Friday, June 17, 2011

Checklists: Agents of Better Outcomes and Cultural Shifts


Right before I left for Washington, DC, I finished Dr. Atul Gawande’s last book, The Checklist Manifesto.  Unlike his previous books, this was not a collection of essays but rather was an account of Dr. Gawande’s exploration into the idea of using a checklist to reduce disastrous outcomes that can be avoided if certain simple steps are not overlooked.  Dr. Gawande looks to many other professions, especially airplane piloting, where checklists have found great success and advocates for their use in all professions, including his own.

In addition to making operations going smoothly, Dr. Gawande discusses how checklists have facilitated communication, particularly in the operating room where he works.  This idea struck an even greater chord with me.  A simple thing like a checklist was not only improving end results but it was doing so by introducing a cultural shift.  For the longest time, I have recognized cultural shifts to be very difficult.  Cultures can be extra-resistant when it seems that shifts are being mandated and seem to enjoy being the subject of more random forces.  However, by creating the checklist and making nurses responsible for them, Dr. Gawande had been able to see shifts in the dynamics between surgeons and nurses where there was once a culture of silence.  It would seem that culture will change in small doses and that gives me hope for areas where there really needs to be changes in professional culture such as medical professional culture.

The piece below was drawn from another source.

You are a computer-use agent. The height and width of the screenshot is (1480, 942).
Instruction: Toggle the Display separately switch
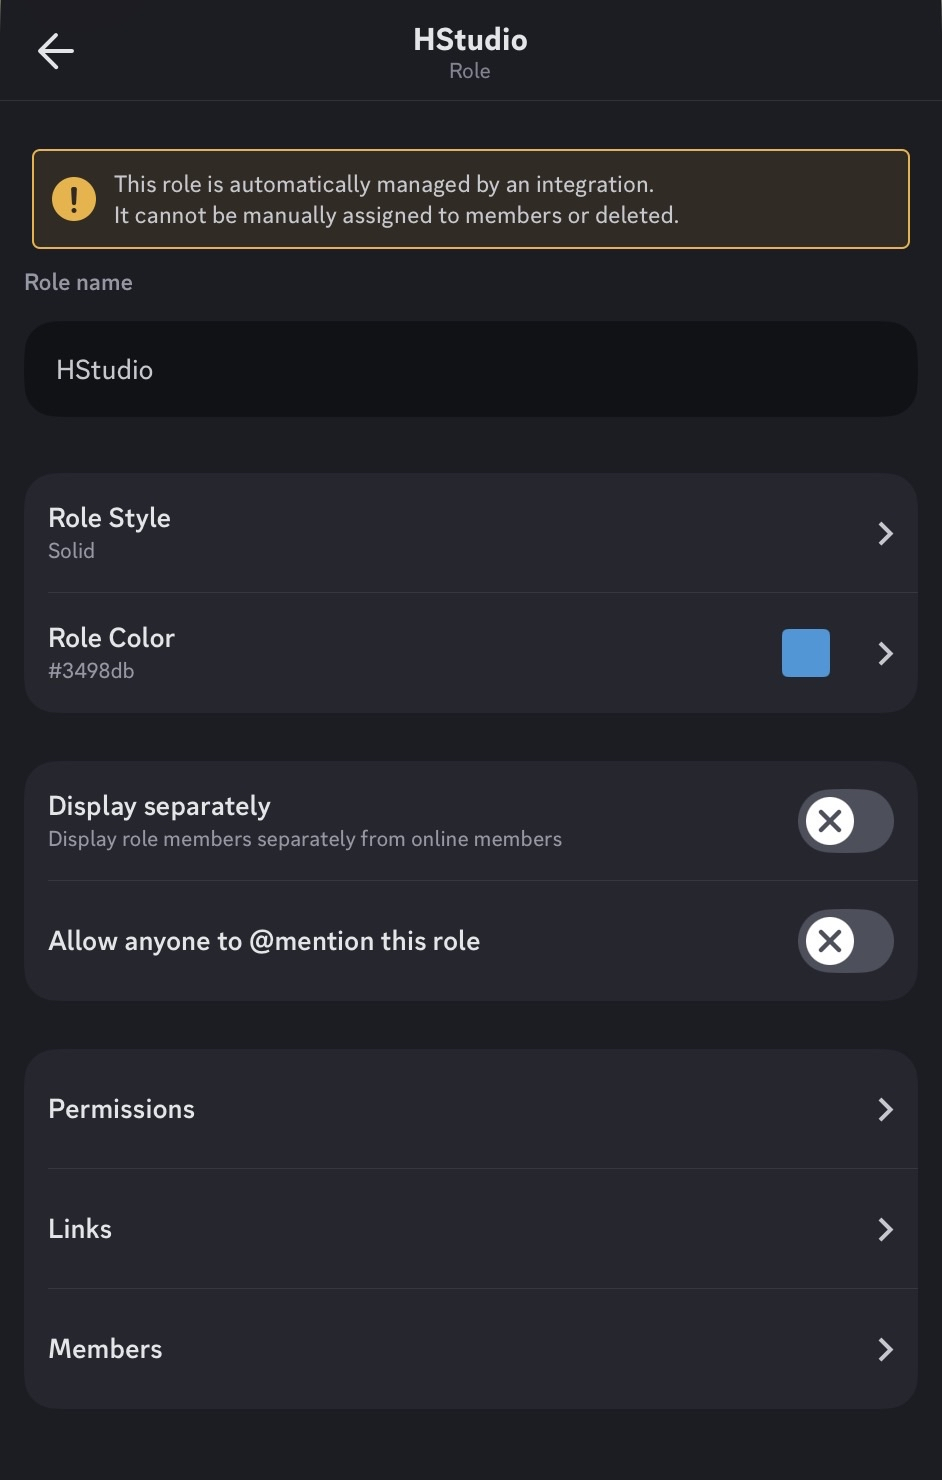845,821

I also enjoyed Dr. Gawande’s discussion as to why some doctors where resistant to the idea of a checklist, itself.  In short, it can be summarized into vanity.  Checklists do not seem necessary to people who have years of training and yet, Dr. Gawande argues that checklists allow doctors to get the no-brainers out of the way so that energy can be focused onto the higher level thinking.  I am all for something that lets me do that.  And to be perfectly honest, “brilliant” TV doctors such as House could prevent and maybe even solve cases quicker if they kept checklists for procedures.  Don’t get me wrong, I love the show (or at least the first three seasons) but the show represents a lot of what is inefficient and counterproductive in medicine today.